### [RECORD SET]
━━━━━━━━━━━━━━━━

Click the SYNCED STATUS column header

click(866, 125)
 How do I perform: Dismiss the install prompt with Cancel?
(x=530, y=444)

━━━━━━━━━━━━━━━━

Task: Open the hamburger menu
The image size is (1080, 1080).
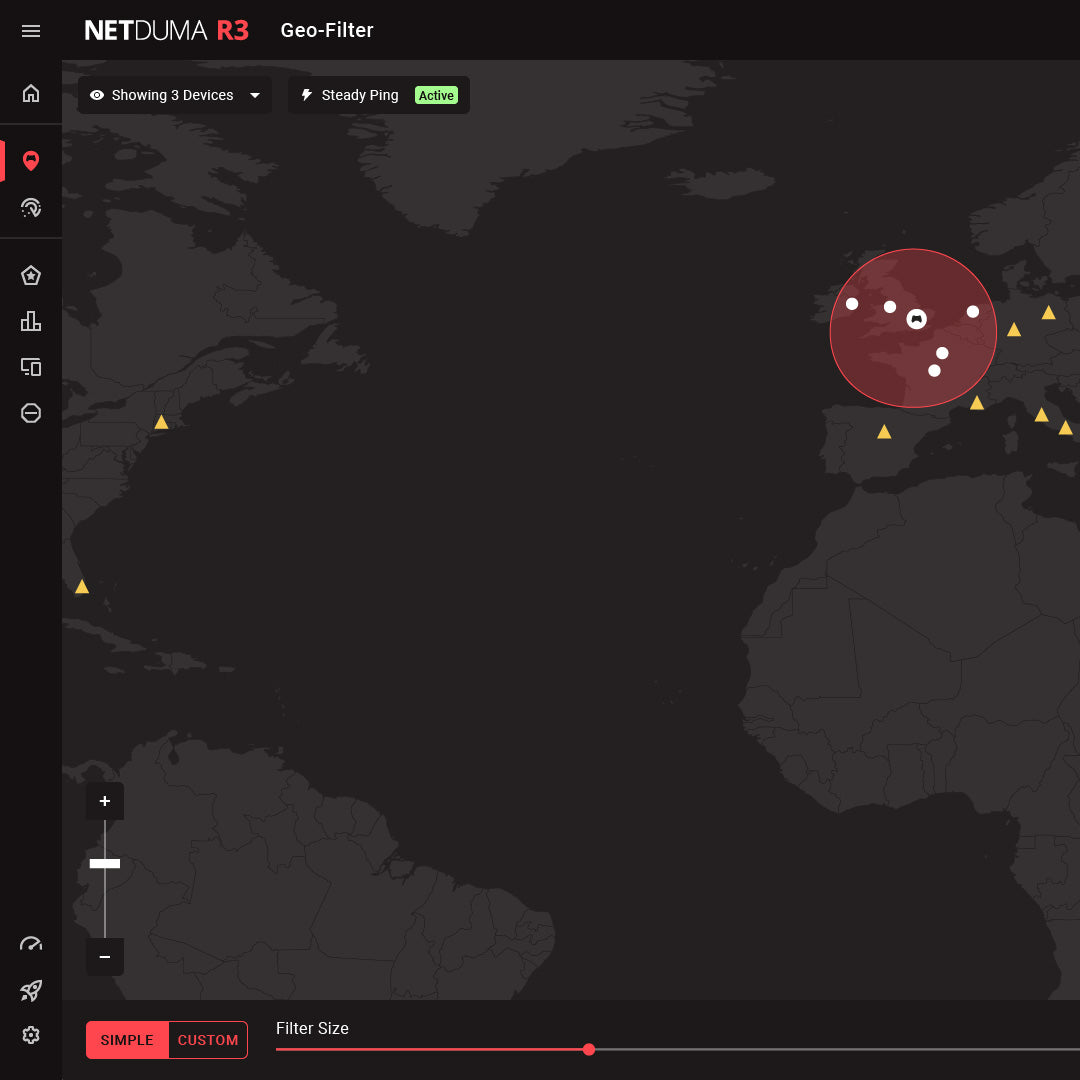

━━━━━━━━━━━━━━━━

### [EXERCISE AIM]
The required output is every line above from the one with "Task: Open the hamburger menu" down to the one with "The image size is (1080, 1080).", restated word for word, ends included.

### [ANSWER SECTION]
Task: Open the hamburger menu
The image size is (1080, 1080).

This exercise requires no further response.